Random sampling is a process where everyone gets an identification number (and an equal chance to be selected), sequentially; so 1- 100. Then find a random number table; usually found in statistic books in the back. Close your eyes and let your hand drop onto a number. Let’s say that number is 56997. You know you need numbers between 1 and 100 and you will need (according to Dillman) for a 95% confidence level with a plus or minus 3% margin of error and a 50/50 split at least 92 cases (participants) OR if you want an 80/20 split, you will need 87 cases (participants). So you look at the number and decide which two digit number you will select (56, 69, 99, 0r 97). That is your first number. Let us say you chose 99 that is the third two digit number found in the above random number (56 and 69 being the first two). So participant 99 will be on the randomly selected (random sampling) list. Now you can go down the list, up the list, to the left or the right of the list and identify the next two digit number in the same position. For this example, using the random numbers table from my old Minium (for which I couldn’t find a picture since it is OLD) stat book (the table was copied from the Rand Corporation, A million random digits with 100,000 normal deviates, Glencoe, IL: The Free Press, 1955), the number going right is 41534, I would choose participant number 53. Continuing right, with the number 01953, I would choose participant number 95,  etc. If you come across a number that you have already chosen, go to the next number. Do this process until you get the required number of cases (either 92 or 87). You can select fewer if you want a 10% plus or minus margin of error (49, 38) or a 5% plus or minus margin of error (80, 71). (I always go for the least margin of error, though.) Once you have identified the required number, drafted the survey, and secured IRB approval, you can send out the survey. We will talk about response rates next week.

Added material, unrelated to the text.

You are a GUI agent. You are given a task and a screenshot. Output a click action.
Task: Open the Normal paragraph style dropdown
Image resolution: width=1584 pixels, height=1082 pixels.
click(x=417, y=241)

The question of surveys came up the other day. Again.

I got a query from a fellow faculty member and a query from the readership. (No not a comment; just a query–although I now may be able to figure out why the comments don’t work.)

So surveys; a major part of evaluation work. (My go-to book on surveys is Dillman’s 3rd edition 698685_cover.indd; I understand there is a 4th edition coming later this year.9781118456149.pdf )

After getting a copy of Dillman for your desk, This is what I suggest: Start with what you want to know.

This may be in the form of statements or questions. If the result is complicated, see if you can simplify it by breaking it into more than one statement or question. Recently, I  got a “what we want to know” in the form of complicated research questions. I’m not sure that the resulting survey questions answered the research questions because of the complexity. (I’ll have to look at the research questions and the survey questions side by side to see.) Multiple simple statements/questions are easier to match to your survey questions, easier to see if you have survey questions that answer what you want to know. Remember: if you will not use the answer (data), don’t ask the question. Less can actually be more, in this case, and just because it would be interesting to know doesn’t mean the data will answer your “what you want to know” question.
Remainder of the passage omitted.